→ Given request: Copy the rows word for word, from the line containing "Click the DHCP Config Set link" through the end of the rows.

====================

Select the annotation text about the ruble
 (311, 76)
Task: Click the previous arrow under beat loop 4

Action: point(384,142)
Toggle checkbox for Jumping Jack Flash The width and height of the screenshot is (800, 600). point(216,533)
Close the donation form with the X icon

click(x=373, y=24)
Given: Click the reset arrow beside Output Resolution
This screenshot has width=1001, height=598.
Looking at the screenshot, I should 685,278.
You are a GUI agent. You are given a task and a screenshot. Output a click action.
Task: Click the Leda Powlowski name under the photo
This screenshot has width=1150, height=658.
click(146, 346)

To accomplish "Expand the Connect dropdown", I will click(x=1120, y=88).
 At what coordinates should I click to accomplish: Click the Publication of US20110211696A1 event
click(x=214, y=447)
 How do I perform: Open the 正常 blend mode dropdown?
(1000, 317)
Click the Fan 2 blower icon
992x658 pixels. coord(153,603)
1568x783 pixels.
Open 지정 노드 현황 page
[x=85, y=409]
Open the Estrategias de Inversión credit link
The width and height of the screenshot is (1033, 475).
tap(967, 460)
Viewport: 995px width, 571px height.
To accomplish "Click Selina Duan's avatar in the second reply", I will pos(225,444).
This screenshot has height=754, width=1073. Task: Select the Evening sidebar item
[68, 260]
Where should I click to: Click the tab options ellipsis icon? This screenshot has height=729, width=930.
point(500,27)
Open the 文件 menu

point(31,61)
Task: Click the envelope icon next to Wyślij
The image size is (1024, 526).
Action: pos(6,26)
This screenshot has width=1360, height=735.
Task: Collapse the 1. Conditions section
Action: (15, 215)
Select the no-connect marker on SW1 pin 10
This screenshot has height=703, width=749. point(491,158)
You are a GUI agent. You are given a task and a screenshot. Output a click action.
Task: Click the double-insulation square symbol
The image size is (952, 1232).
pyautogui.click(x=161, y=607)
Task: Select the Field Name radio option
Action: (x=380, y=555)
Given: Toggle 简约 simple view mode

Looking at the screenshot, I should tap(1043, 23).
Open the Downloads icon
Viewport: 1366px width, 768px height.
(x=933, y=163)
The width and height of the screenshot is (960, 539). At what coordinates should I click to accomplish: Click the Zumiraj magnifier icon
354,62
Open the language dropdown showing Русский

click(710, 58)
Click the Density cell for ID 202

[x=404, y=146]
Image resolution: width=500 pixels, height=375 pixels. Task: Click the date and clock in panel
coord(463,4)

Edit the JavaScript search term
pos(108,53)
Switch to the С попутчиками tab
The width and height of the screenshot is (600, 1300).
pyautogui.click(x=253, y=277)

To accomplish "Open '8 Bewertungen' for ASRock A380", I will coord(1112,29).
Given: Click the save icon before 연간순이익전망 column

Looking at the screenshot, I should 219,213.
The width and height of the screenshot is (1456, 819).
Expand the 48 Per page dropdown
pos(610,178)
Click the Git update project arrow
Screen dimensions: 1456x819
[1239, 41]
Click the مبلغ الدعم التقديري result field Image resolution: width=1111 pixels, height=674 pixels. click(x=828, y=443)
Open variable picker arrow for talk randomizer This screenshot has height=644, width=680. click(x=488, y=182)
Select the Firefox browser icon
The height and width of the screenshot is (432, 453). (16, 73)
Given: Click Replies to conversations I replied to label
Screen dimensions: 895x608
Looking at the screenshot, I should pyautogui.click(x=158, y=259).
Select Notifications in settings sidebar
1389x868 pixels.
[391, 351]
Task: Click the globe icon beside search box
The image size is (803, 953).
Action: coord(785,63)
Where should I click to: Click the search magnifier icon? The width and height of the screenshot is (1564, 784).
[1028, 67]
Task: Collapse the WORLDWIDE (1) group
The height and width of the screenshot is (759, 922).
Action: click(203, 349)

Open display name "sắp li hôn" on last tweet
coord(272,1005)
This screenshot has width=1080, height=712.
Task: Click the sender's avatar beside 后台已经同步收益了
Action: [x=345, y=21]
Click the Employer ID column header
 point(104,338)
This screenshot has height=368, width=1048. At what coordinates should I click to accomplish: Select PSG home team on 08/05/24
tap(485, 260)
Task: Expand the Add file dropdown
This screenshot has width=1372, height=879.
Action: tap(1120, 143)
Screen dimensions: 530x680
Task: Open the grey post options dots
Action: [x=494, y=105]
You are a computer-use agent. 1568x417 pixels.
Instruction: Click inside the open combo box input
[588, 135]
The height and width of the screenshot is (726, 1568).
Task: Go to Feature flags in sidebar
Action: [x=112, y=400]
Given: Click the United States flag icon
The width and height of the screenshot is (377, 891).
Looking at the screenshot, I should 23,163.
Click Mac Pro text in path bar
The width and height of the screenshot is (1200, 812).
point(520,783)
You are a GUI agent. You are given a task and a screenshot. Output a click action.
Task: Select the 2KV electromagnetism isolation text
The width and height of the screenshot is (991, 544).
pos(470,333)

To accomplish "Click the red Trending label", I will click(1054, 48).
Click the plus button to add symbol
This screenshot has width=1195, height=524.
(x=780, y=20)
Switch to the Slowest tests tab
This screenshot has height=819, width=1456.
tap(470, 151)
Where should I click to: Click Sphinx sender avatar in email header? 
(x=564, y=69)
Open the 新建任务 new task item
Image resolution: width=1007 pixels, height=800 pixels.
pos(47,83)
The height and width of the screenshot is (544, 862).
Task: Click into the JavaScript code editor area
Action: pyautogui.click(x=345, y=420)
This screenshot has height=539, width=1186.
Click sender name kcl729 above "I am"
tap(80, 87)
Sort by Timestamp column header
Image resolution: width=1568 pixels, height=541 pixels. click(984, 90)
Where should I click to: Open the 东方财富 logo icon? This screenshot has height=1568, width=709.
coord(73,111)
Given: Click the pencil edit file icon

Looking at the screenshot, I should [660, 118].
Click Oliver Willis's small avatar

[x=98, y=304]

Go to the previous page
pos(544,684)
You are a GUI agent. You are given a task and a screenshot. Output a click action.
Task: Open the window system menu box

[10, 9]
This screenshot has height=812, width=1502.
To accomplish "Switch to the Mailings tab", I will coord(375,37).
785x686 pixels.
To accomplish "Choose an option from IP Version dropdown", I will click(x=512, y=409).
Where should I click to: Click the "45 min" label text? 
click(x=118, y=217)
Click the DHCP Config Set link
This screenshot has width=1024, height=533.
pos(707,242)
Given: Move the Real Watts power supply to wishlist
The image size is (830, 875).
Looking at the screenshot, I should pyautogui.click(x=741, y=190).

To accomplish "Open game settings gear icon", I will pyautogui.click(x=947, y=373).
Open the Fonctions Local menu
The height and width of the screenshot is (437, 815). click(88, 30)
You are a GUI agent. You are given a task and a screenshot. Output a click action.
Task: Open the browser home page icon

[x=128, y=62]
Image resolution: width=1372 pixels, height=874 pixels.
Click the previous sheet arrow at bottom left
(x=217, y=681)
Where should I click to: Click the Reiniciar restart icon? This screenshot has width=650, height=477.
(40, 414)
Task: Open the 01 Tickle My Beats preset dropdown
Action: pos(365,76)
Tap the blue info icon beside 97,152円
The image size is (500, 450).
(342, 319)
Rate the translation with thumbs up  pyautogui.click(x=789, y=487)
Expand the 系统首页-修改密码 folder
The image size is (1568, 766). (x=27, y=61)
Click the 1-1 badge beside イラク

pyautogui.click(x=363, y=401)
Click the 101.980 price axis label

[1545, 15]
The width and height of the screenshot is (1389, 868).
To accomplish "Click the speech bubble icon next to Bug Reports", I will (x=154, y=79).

====================

→ Exercise result:
Click the DHCP Config Set link
This screenshot has width=1024, height=533.
pos(707,242)
Given: Move the Real Watts power supply to wishlist
The image size is (830, 875).
Looking at the screenshot, I should pyautogui.click(x=741, y=190).

To accomplish "Open game settings gear icon", I will pyautogui.click(x=947, y=373).
Open the Fonctions Local menu
The height and width of the screenshot is (437, 815). click(88, 30)
You are a GUI agent. You are given a task and a screenshot. Output a click action.
Task: Open the browser home page icon

[x=128, y=62]
Image resolution: width=1372 pixels, height=874 pixels.
Click the previous sheet arrow at bottom left
(x=217, y=681)
Where should I click to: Click the Reiniciar restart icon? This screenshot has width=650, height=477.
(40, 414)
Task: Open the 01 Tickle My Beats preset dropdown
Action: pos(365,76)
Tap the blue info icon beside 97,152円
The image size is (500, 450).
(342, 319)
Rate the translation with thumbs up  pyautogui.click(x=789, y=487)
Expand the 系统首页-修改密码 folder
The image size is (1568, 766). (x=27, y=61)
Click the 1-1 badge beside イラク

pyautogui.click(x=363, y=401)
Click the 101.980 price axis label

[1545, 15]
The width and height of the screenshot is (1389, 868).
To accomplish "Click the speech bubble icon next to Bug Reports", I will (x=154, y=79).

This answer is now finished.